Empleo público y productividad
Cuando llegó Aznar al poder, en la primavera de 1996, había en España 2.203.000 empleados públicos. Su primera decisión como empleador, acuciado por una imperiosa reducción del gasto público para entrar por la estrecha rendija de Maastricht, fue congelar el sueldo de los funcionarios. Pero hizo más: decidió reducir la plantilla de la función pública. Para ello introdujo en la legislación una medida en la Ley de Presupuestos que se ha mantenido vigente, con ligeras flexibilizaciones, durante seis años: congelar la oferta de empleo público y reponer únicamente una de cada cuatro bajas que se produjera en los distintos departamentos ministeriales y administrativos. La decisión era de una envergadura considerable, si se tiene en cuenta que afectaba a todos y cada uno de las colectivos de la función pública, y desde el Estado hasta el último ayuntamiento.

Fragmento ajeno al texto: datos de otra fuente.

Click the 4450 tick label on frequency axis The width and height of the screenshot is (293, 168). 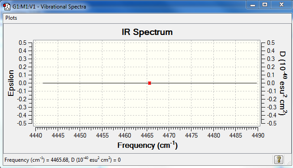click(x=80, y=135)
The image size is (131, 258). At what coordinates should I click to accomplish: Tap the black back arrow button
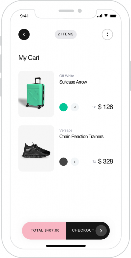pos(24,34)
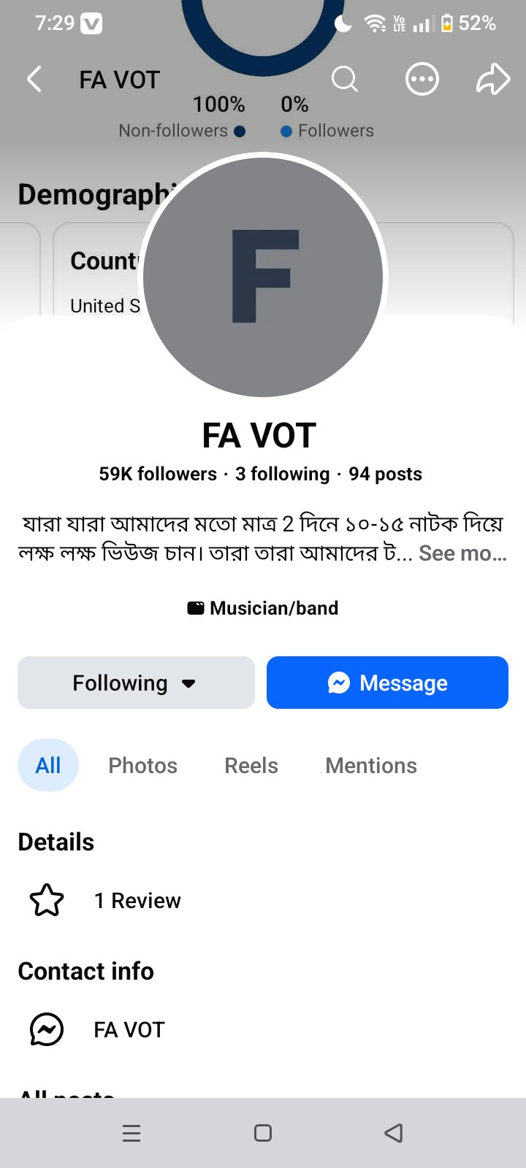This screenshot has width=526, height=1168.
Task: Expand the bio with See more
Action: [x=462, y=553]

Seis años después, el número de empleados públicos llega increíblemente a 2.385.000. El milagro está en que una evolución natural de las bajas vegetativas debería haber llevado a un saldo de jubilaciones de 276.000 personas, de las que sólo se podrían haber repuesto 69.000 empleos. Sin embargo, la realidad es que existen 178.000 empleados más en las Administraciones.
Todas ellas, pero especialmente las periféricas y, de éstas, las de menor tamaño, han buscado atajos a la disposición presupuestaria tanto para esquivar la reducción de plantillas como para eludir la congelación salarial en los años en los que estuvo vigente. Y ello pese a que sucesivas sentencias de los tribunales rechazaban la autonomía de los Gobiernos regionales y locales para decidir sobre ambas cuestiones.

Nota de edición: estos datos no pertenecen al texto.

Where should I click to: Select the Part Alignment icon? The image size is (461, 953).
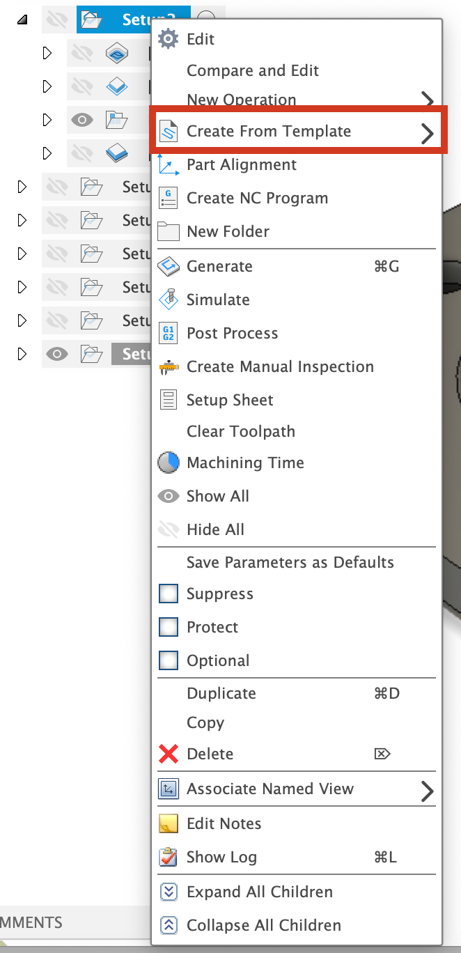tap(168, 164)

La fórmula más utilizada ha sido la contratación de trabajadores temporales, eludiendo la tradicional oposición que garantiza dos cosas básicas para cubrir los puestos de los empleados de todos los españoles: la elección de los mejores y la igualdad de oportunidades exigible para todos los empleos financiados con el dinero público. Esta contratación de temporales (la tasa de temporalidad en los municipios ha llegado al 35%, muy superior a la media nacional del sector privado) se ha terminado consolidando con la convocatoria restringida de concursos a medida, que en la práctica frenan la libre concurrencia de los ciudadanos, y deja la oferta pública de empleo en una falacia, salvo para el caso de agentes de la Policía y de la Guardia Civil.
Sólo después de todo este crecimiento de personal al servicio de las Administraciones, que ha corrido paralelo al traspaso de las competencias a las comunidades autónomas y el consiguiente trasvase de funcionarios, se plantea el Gobierno cuestiones que deberían haber estado íntimamente ligadas, como el incremento de la productividad. Ahora ha propuesto un plan de estímulos a la productividad, que supone necesariamente más gasto público, en una actividad cuya eficacia sólo se puede medir de dos formas: horas (trabajo por las tardes) o resultados (acortar las esperas de los administrados).